WORK ITEM: Where the records below show a line containing "Given: Open the download to HMI icon", start copying; end with the line containing "Given: Click the 연락 가능 시간 label", and copy it too.

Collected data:
★ ★ ★ ★
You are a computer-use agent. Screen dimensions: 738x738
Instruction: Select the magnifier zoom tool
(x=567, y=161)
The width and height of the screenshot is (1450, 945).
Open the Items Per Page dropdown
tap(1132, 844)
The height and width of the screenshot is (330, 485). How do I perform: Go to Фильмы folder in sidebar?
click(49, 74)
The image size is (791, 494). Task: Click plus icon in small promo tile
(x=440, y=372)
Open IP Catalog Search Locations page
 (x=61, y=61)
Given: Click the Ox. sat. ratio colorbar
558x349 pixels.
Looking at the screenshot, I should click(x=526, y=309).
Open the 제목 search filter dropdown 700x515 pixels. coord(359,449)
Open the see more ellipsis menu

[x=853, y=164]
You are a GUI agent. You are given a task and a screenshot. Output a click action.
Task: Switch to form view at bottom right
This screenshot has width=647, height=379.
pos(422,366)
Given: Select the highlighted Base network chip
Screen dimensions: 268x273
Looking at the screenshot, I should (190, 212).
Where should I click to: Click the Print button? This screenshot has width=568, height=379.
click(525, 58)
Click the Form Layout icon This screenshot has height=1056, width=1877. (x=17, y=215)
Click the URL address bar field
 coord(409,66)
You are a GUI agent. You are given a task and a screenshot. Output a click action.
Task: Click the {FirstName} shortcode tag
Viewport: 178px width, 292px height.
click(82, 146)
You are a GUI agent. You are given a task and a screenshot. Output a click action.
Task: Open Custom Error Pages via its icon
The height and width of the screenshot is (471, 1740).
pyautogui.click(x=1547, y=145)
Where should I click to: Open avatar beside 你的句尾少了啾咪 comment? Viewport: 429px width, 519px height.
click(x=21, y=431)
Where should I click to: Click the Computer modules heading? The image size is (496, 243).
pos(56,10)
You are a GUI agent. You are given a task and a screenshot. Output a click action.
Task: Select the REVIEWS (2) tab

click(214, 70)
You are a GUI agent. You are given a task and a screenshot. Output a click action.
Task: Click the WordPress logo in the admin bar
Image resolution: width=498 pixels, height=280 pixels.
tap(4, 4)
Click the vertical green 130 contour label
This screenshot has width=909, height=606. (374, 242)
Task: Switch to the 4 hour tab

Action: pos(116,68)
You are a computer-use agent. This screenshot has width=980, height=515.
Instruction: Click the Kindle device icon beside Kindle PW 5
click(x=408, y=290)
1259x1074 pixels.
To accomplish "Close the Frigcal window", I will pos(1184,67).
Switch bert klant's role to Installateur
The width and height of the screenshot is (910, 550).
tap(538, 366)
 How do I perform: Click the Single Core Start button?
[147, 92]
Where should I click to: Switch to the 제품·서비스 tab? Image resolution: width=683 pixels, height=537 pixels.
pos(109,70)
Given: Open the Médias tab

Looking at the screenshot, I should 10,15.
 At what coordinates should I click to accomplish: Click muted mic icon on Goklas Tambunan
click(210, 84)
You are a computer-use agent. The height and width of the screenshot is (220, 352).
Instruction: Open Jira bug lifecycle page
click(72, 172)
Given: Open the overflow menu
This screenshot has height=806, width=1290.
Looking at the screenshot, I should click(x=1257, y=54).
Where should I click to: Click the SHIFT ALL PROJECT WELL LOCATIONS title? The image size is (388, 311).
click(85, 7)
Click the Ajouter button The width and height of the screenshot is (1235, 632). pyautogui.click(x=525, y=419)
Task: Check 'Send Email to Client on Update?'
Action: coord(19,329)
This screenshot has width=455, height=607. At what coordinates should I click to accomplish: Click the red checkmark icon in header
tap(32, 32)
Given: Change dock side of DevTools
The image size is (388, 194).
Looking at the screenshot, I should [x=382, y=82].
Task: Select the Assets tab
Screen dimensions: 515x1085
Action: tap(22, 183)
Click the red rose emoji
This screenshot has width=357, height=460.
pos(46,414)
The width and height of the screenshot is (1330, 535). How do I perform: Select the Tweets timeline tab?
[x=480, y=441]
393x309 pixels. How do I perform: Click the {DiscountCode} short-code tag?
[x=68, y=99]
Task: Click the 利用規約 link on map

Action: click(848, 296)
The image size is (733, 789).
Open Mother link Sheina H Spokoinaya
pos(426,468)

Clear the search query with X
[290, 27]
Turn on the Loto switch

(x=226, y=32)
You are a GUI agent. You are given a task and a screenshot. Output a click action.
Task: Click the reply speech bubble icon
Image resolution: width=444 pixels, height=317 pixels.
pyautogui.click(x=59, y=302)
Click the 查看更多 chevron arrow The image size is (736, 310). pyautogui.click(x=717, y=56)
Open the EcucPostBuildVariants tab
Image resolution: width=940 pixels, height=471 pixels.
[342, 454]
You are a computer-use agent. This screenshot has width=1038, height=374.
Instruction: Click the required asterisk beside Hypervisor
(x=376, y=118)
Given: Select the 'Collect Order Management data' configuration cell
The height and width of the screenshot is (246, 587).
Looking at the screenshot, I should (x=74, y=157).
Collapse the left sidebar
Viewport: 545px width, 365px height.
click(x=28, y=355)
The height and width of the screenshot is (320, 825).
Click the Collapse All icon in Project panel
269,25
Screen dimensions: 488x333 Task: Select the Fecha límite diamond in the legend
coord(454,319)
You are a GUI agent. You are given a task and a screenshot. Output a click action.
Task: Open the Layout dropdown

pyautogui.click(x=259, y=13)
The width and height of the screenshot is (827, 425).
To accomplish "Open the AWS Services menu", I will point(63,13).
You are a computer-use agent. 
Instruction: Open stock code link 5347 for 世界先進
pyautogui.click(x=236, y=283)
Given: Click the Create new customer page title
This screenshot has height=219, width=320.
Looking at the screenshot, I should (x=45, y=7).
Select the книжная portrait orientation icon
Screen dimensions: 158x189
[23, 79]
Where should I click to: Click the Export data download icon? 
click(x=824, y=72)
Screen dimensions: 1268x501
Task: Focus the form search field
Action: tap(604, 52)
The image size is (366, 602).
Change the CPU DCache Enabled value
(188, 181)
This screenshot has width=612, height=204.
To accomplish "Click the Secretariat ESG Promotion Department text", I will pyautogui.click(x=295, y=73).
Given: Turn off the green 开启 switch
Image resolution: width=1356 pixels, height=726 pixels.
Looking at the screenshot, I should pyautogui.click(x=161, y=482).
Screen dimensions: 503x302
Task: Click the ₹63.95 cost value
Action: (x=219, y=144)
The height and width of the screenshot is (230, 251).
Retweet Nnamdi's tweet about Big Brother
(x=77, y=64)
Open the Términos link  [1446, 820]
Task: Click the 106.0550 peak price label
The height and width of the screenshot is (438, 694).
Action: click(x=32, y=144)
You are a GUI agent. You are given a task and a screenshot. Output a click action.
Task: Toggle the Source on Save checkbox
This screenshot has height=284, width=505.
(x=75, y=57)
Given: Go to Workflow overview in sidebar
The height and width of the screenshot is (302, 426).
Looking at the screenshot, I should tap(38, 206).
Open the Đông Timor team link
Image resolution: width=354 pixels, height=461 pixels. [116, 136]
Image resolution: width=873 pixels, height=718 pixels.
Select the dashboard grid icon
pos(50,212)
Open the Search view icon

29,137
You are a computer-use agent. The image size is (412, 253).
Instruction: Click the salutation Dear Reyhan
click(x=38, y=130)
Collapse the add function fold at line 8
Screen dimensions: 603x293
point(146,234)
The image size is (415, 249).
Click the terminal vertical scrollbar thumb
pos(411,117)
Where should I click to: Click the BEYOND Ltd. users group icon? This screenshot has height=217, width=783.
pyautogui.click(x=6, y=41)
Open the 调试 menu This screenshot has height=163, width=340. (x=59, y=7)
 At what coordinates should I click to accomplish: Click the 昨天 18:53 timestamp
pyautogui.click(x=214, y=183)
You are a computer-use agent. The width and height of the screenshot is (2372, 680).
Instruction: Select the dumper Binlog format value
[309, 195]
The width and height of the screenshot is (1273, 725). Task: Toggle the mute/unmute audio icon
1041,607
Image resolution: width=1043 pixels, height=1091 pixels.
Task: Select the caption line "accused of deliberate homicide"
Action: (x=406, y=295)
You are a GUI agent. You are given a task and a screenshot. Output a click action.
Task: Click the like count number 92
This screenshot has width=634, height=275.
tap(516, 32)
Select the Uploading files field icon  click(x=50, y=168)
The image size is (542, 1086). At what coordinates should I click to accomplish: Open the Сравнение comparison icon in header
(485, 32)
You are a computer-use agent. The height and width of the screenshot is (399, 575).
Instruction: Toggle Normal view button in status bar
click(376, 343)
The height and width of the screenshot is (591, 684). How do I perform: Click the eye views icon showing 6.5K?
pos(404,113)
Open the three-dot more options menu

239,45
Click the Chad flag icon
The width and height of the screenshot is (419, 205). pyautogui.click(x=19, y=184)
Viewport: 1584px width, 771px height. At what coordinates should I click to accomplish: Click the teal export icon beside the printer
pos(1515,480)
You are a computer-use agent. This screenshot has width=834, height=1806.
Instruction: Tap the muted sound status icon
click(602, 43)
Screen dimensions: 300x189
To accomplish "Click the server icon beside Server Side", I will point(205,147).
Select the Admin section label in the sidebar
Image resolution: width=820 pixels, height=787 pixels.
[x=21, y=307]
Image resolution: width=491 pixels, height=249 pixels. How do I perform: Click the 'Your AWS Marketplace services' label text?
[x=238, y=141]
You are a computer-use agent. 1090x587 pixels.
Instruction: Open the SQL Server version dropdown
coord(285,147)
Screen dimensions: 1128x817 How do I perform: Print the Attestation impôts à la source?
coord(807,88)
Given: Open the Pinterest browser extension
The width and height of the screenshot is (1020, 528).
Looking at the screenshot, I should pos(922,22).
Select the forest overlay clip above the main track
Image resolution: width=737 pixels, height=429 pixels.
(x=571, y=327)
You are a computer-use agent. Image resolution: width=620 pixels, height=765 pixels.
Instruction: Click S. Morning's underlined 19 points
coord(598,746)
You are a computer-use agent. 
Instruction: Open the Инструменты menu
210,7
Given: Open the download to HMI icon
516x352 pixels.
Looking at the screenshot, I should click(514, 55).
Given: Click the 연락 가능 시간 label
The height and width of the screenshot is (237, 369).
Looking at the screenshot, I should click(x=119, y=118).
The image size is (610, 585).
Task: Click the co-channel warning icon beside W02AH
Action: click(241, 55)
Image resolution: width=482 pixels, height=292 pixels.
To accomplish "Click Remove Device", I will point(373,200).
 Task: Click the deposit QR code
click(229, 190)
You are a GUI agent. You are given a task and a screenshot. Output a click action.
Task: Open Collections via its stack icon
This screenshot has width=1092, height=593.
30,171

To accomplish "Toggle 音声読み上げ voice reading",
★ ★ ★ ★
RESULT:
Given: Open the download to HMI icon
516x352 pixels.
Looking at the screenshot, I should click(514, 55).
Given: Click the 연락 가능 시간 label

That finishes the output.